Солнце всходит и заходит. Часть сорок восьмая

Жизнь и удивительные приключения Евгения Попова, сибиряка, пьяницы, скандалиста и знаменитого писателя

ГЛАВА XIX. ГЕРОЙ В МЕДИА

 

Должность: Евгений Попов

В начале нового тысячелетия наш герой, как с удовольствием вспоминает он сам, «жил так, как собственно и должен жить известный писатель хоть даже и в России, которая утверждает, что «встает с колен». То есть, обеспечивал свое существование в основном писательским трудом, при этом «на вольных хлебах, нигде в штате не числясь. У меня была маленькая дача, построенная на прежние гонорары. Газ был недоступен, денег на взятки не было, и нам его провели за то, что мы обеспечили написание книги к 25-летию газового хозяйства района. Я уговорил сделать это писателя-авангардиста Зуфара Гареева, объяснив ему, что чем гаже он напишет, тем лучше, что он должен по мерзости изображаемого «совка» перещеголять Владимира Сорокина. Гареев постарался да еще и денежек заработал. За себя говорило само немыслимо-советское название книги «Кузнецы голубого огня».

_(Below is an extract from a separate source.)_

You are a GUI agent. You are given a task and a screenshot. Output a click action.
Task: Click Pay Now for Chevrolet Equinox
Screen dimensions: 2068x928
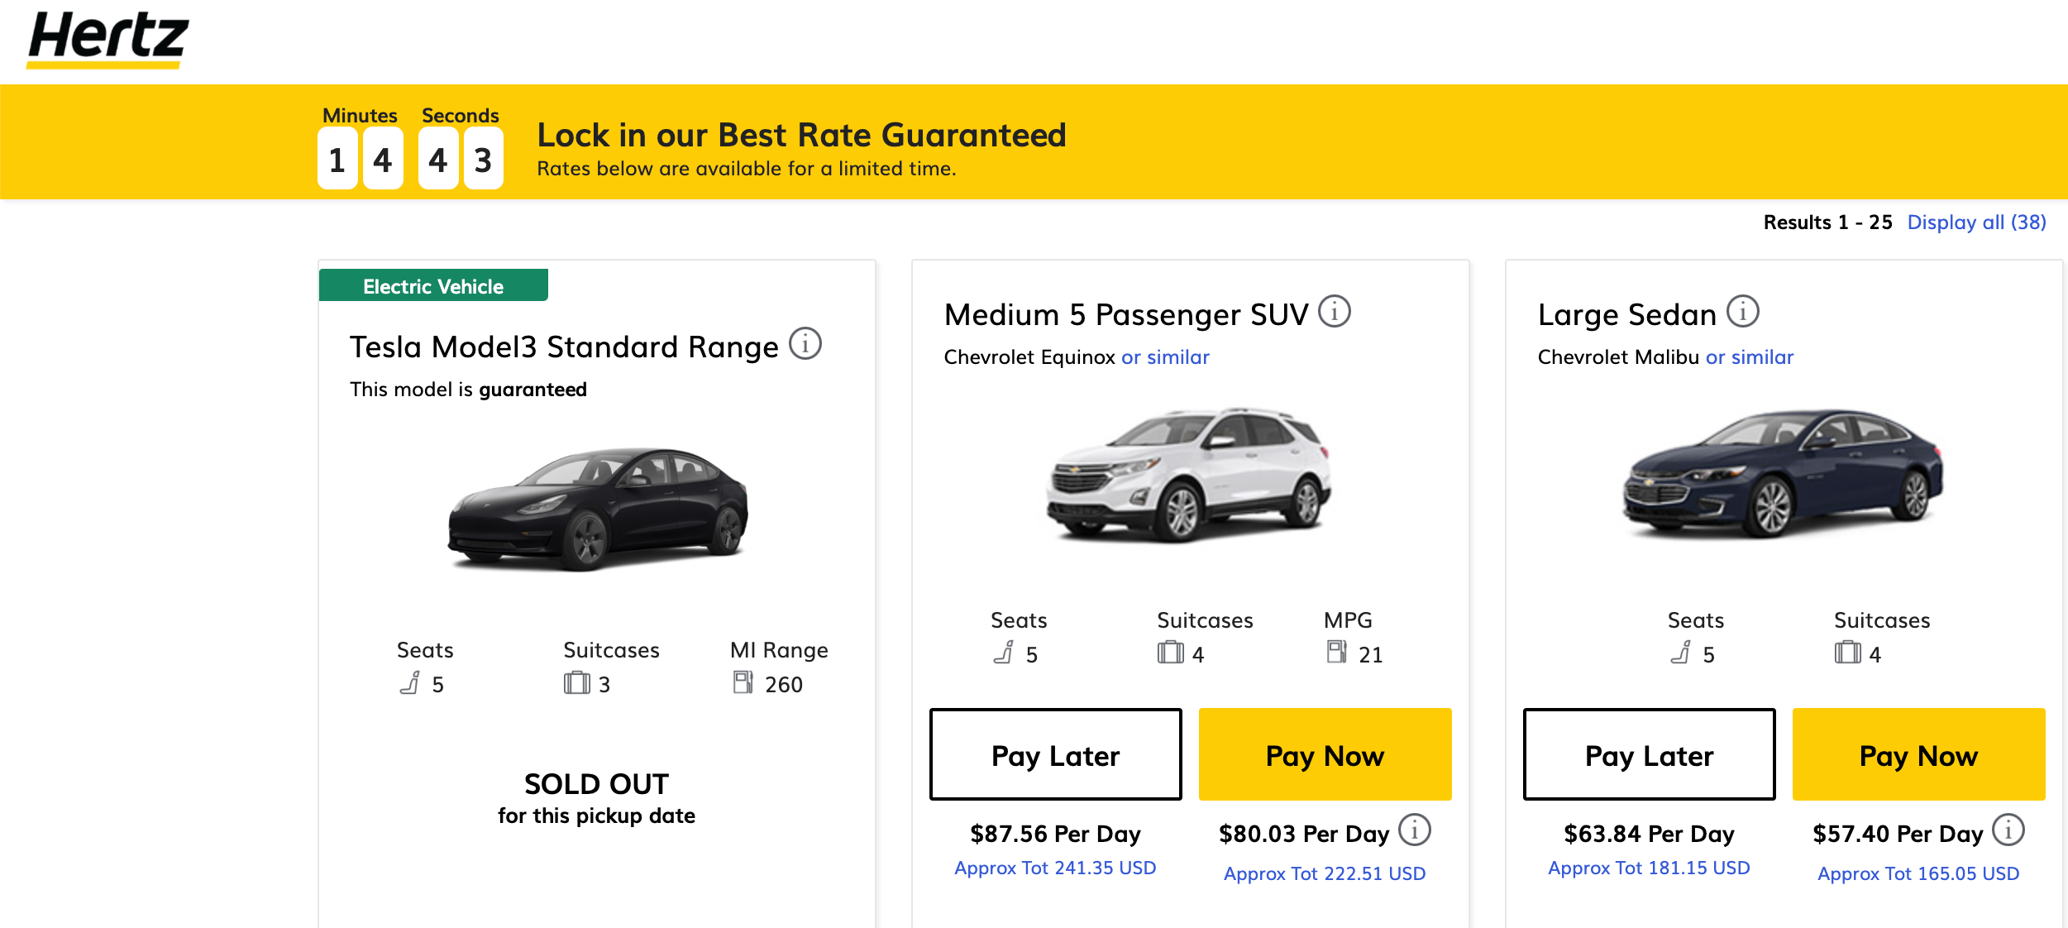(1325, 754)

Однако времена были все же далеко не советские – то есть, несмотря на то, что у нашего героя продолжали выходить книги (о них ниже), жить на гонорары от этих изданий было невозможно.

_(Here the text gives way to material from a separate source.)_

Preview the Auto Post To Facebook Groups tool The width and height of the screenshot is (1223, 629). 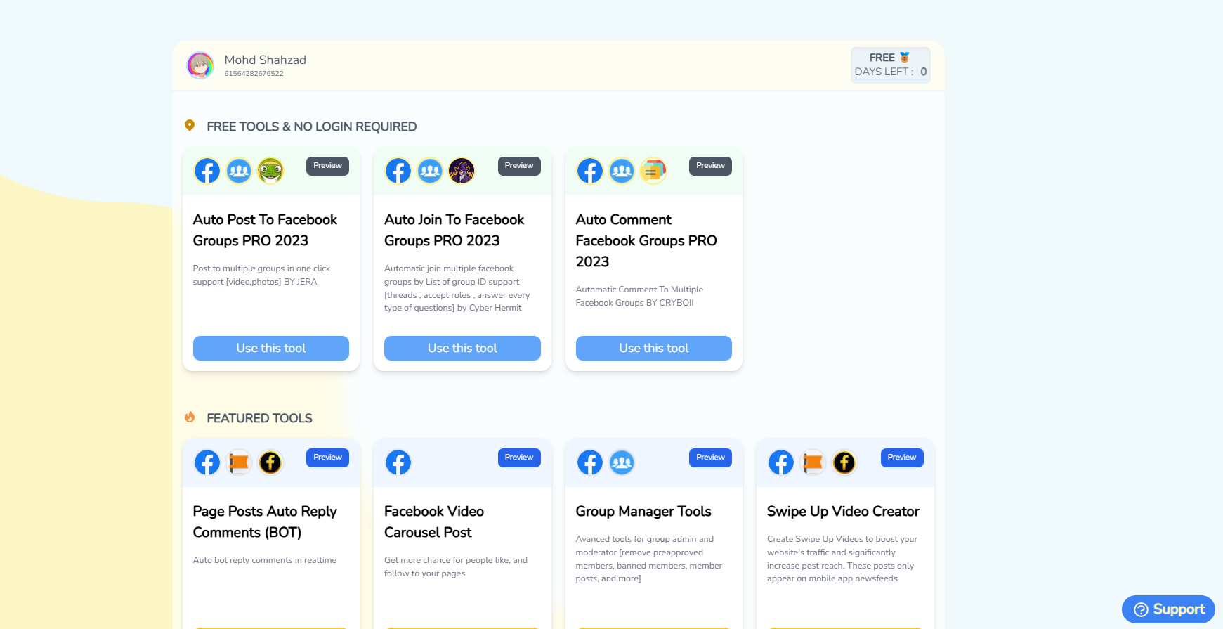coord(327,166)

Как он сам говорил в интервью начала 2000-х, «Писатель в России в том же положении, что и в мире. Нигде никто не живет на проценты с продажи книжек, если он не попса или раскрученный гений. Я встречался как-то с Иосифом Бродским, спросил: зачем он преподает? Затем, ответил Бродский, чтобы были деньги. И это ответ нобелевского лауреата! Что обычно делает западный автор? Преподает, публикуется в СМИ, садится на гранты. Эта система у них отлажена, и более, чем у нас. Например, в Германии мне встретился эпатажный человек, он более десяти лет переводит «Поминки по Финнегану» Джойса. Живет на грант, его селят в подобие нашего Дома творчества, кормят. Все как в СССР, только цензуры нет. ...В России сейчас смешные и авансы, и проценты. На чем сейчас горит одно известнейшее элитарное издательство? Не буду говорить какое, но оттуда ушли все сильные авторы. Там за книгу, которую пишешь год, платили как за статью в глянце, которую пишешь день».

Но, по своему обыкновению он не унывал и уж точно не уподоблялся коллегам по перу, без конца жалующимся на жизнь вообще и свою бедность в частности. Наш герой рассудил просто: надо идти работать в медиа. Благо, по его словам, «лично для меня изданий всяких, где можно было печататься, имелось полным-полно. Платили, правда, мало, но платят всегда мало. Цензуры не было. Пиши, что хочешь, за исключением призывов к экстремистской деятельности, агитации, возбуждающей социальную, расовую, национальную или религиозную рознь, унижающую национальное достоинство, пропагандирующую исключительность, превосходство либо неполноценность граждан по какому-либо признаку, пропаганду и публичное демонстрирование нацистской атрибутики и так далее». В общем, кажется для писателя это вообще самое главное – свобода творчества, свобода выражения своих мыслей и чаяний. И не пользоваться этой свободой, жаловаться на незавидную участь – как-то глупо и недостойно.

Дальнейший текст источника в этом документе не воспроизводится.